This post has already been read 16614 times!
Hans de Leenheer blogged about Nexenta again good post about Nexenta failover techniques.
1) Disk management:
The first part of failover management is still plane old ZFS. It’s the way disks work together, how I/O is handled and how data corruption is avoided.
- Storage Pool: a set of (equally configured) vDEVs
- vDEV: a set of disks with a certain protection level
- RAIDZ: first form of physical disks protection level. Examples:
- RAIDZ-5: 4 disks data, 1 disk parity
- RAIDZ2-6: 4 disks data, 2 disks parity
- RAIDZ3-9: 6 disks data, 3 disks parity
- Mirrored Disks: second form of physical disks protection level. Here too you have multiple choices of failover (dual-mirror, triple-mirror, …)
Stripes: writes are striped across all members of a vDEV, therefore the speed/bandwidth will be truncated by the slowest member. To add bandwith/IOPS, add more vDEVs. But this is for parallel IO streams! One IO stream = 1 vDEV.

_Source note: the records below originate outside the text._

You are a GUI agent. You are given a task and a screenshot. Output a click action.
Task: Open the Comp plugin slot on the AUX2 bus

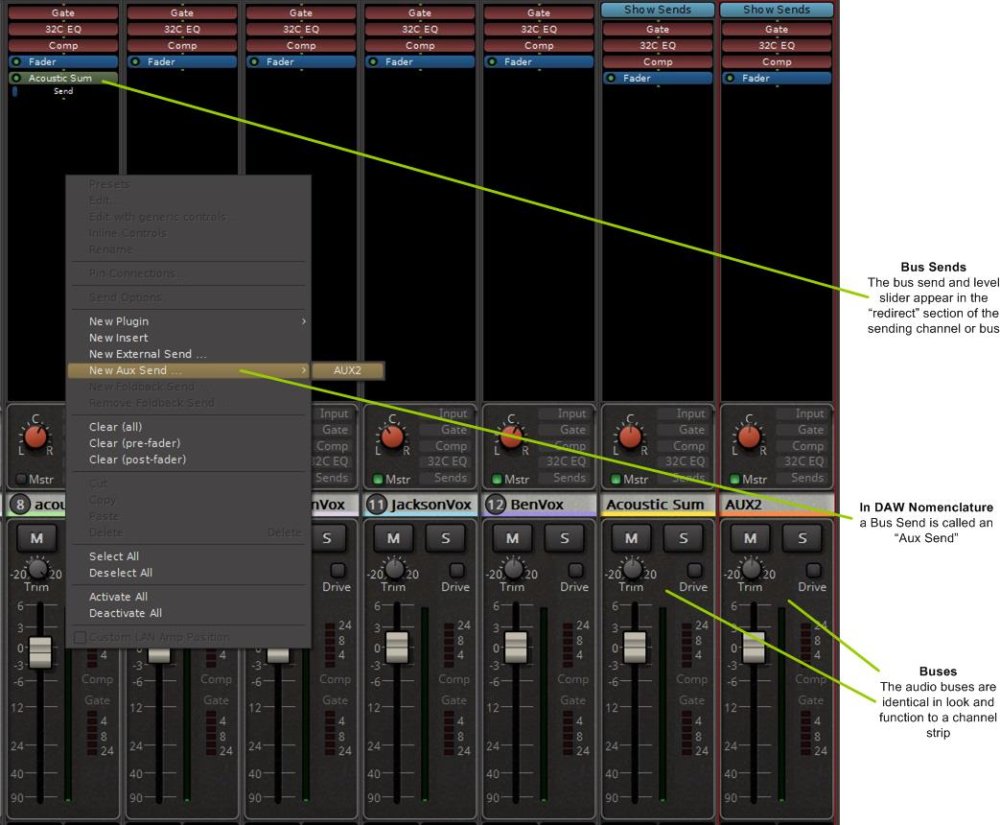pyautogui.click(x=777, y=61)
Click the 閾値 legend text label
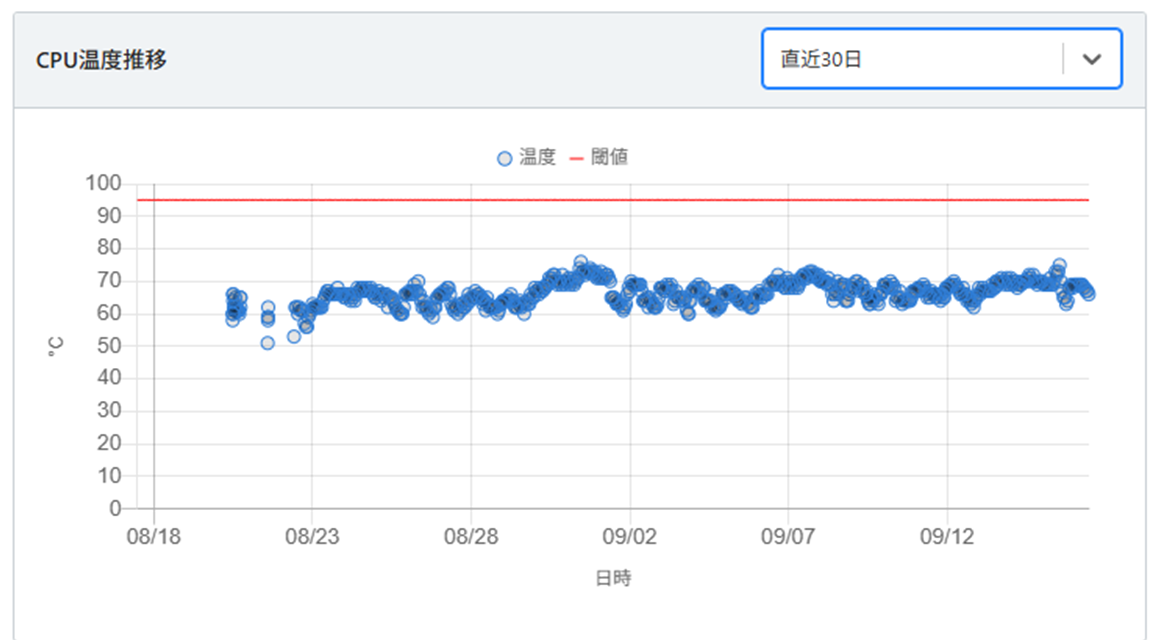This screenshot has width=1157, height=640. [609, 158]
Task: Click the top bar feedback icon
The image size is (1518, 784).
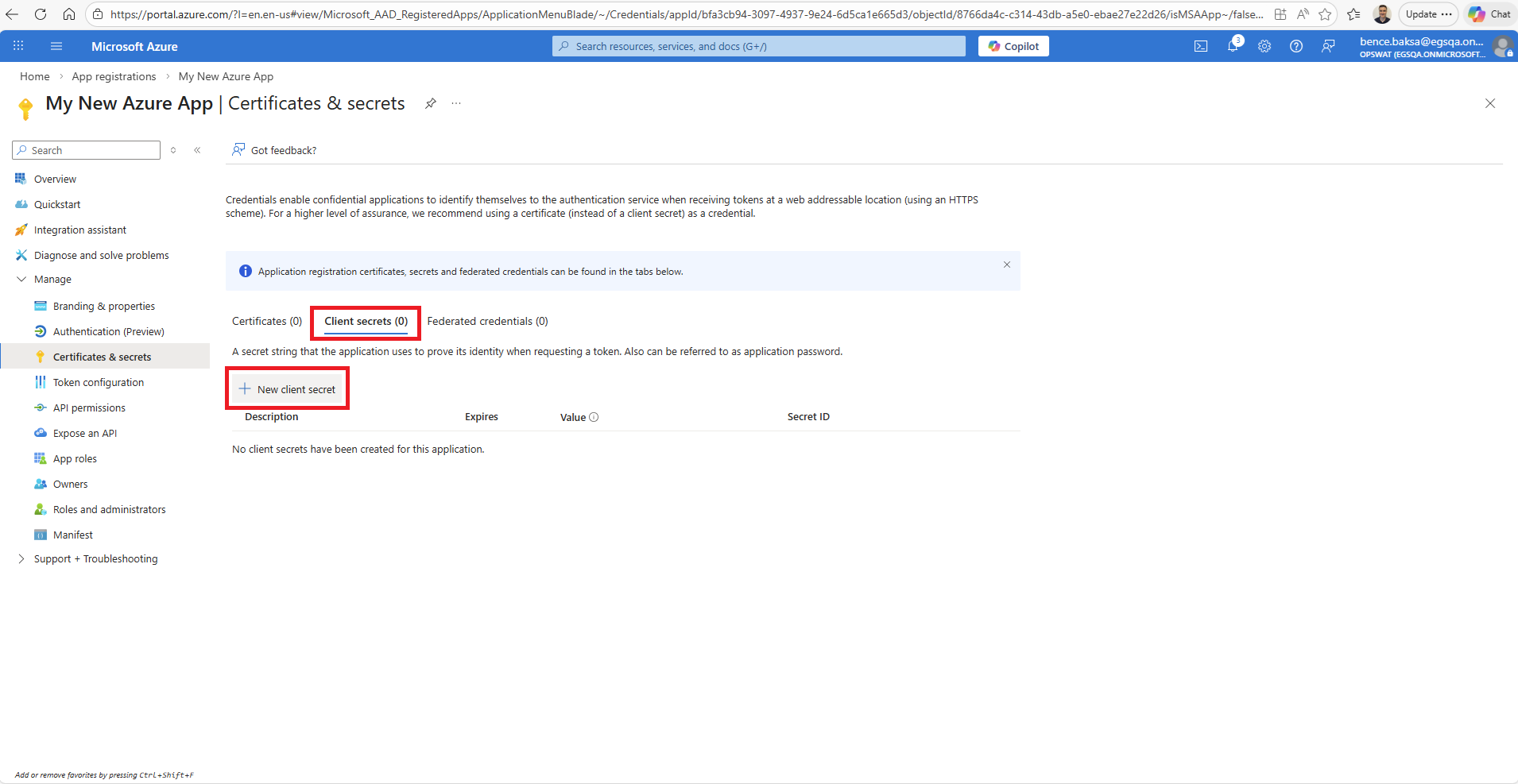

RAID5 write-hole: ZFS is protected against the RAID5 write-hole because it does copy-on-write instead of read-modify-write. If in case of a power failure some blocks are not completely acknowledged (incl parity-check), nothing would have happened.
Physical disk-enclosure failover: if you design smart, you could even design for disk-enclosure failover by aligning the vDEV physical disks vertically (1 per enclosure)
2) System Scale:
The next step is in-system scale. It’s not really high availability but an equally important step in the story going forward. Because you benefit a lot by a bigger bandwith with ZFS you’d want to "scale-out" first inside your system and then go to "scale-up". Here you find a simplified example of that.
So instead of daisy chaining the 3 first nodes and then adding a second and 3rd loop I did it the other way around so you’d have 3 loops of 6Gbps SAS connectivity from the beginning.
Remark: this is a theoretical model. I would have to doublecheck with the solutions team before designing this for a customer.